Resistere e ripartire. In un articolo dell’8 agosto, commentando lo stupendo successo italiano della staffetta 4×100, lo stesso giornalista in calce aggiunse una nota: gli atleti italiani avrebbero appreso l’arte di vincere alla marcia, imparandola dagli atleti giapponesi a Doha nel 2019. E’ bello questo far capolino della propria fierezza nazionale anche nel bel mezzo di encomi rivolti ad un altro popolo. Somiglianza e differenza che reciprocamente distinguono e contemporaneamente attirano italiani e giapponesi!

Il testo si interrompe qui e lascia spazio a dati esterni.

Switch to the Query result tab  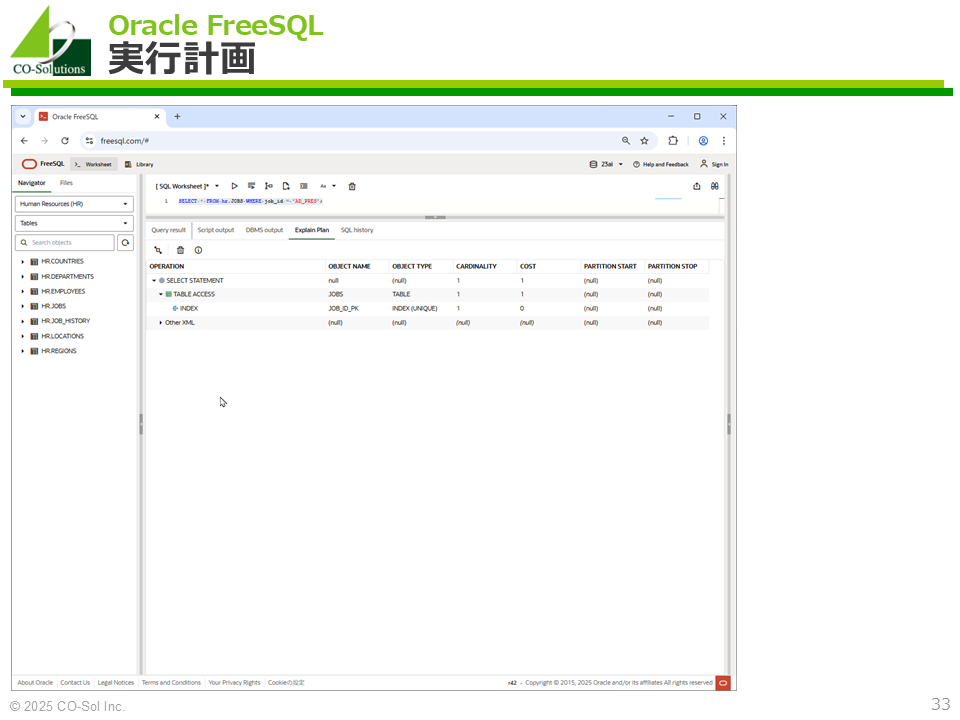click(168, 230)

Un episodio olimpico mi ha fatto sentire ingrato verso il popolo giapponese, seppure credo di averlo sempre ammirato e lodato con le mie parole. Un pregiudizio mi aveva impedito di credere che il popolo giapponese fosse capace di accogliere quattro atleti di uno dei paesi più poveri del mondo, il Sudan meridionale, e averne cura con tanto amore e rispetto. Sempre sul quotidiano Asahi le foto delle slot machine di bevande a Maebashi – in Giappone sono numerose lungo le strade pedonali – con la scritta che una parte del ricavato della vendita sarebbe destinata all’accoglienza dei quattro atleti sud-sudanesi. Questi si erano recati in Giappone già dal 2019 per potersi allenare nelle fornite palestre del posto, mancanti nel poverissimo Sudan del Sud. Il Sudan del Sud ottenne l’indipendenza dal Sudan di Khartum nel 2011. Motivo dell’indipendenza, raggiunta pacificamente, fu l’anelito alla libertà religiosa e culturale: il Sudan settentrionale è musulmano, quello meridionale prevalentemente cattolico. Ad accogliere gli atleti sud-sudanesi fu la città di Maebashi, poche decine di chilometri a Nord di Tōkyō. Originari di questa città anche alcuni amici della cappellania giapponese di Milano. Nella campagna attorno a Maebashi abbonda la coltivazione di gelsi e l’allevamento di bachi da cui si ricava una seta pregiatissima, meta dei semai italiani di Como del secolo scorso e di tutto il mondo. Ebbene, la rinomata città della finissima seta giapponese riversò aiuto e rispetto ai quattro atleti venuti da un paese poverissimo. I giovani giapponesi invitarono gli amici africani a frequentare la loro università. Il fatto mi commuove, eppure mi rimprovera severamente: fino a oggi io, missionario cristiano in Giappone, non avevo creduto possibile che dei giapponesi, etnicamente così fieri della propria cultura, potessero sentirsi subito amici di giovani provenienti da una cultura etnicamente così diversa, e con tanta spontaneità da non fare alcun rumore fino a oggi. Forse a impedirmi fu il pregiudizio che certi atti nobili si diano soltanto nella religione di cui sono ministro! Così la religione, che dovrebbe aprirmi il cuore, insensibilmente mi divenne il pretesto per chiuderlo.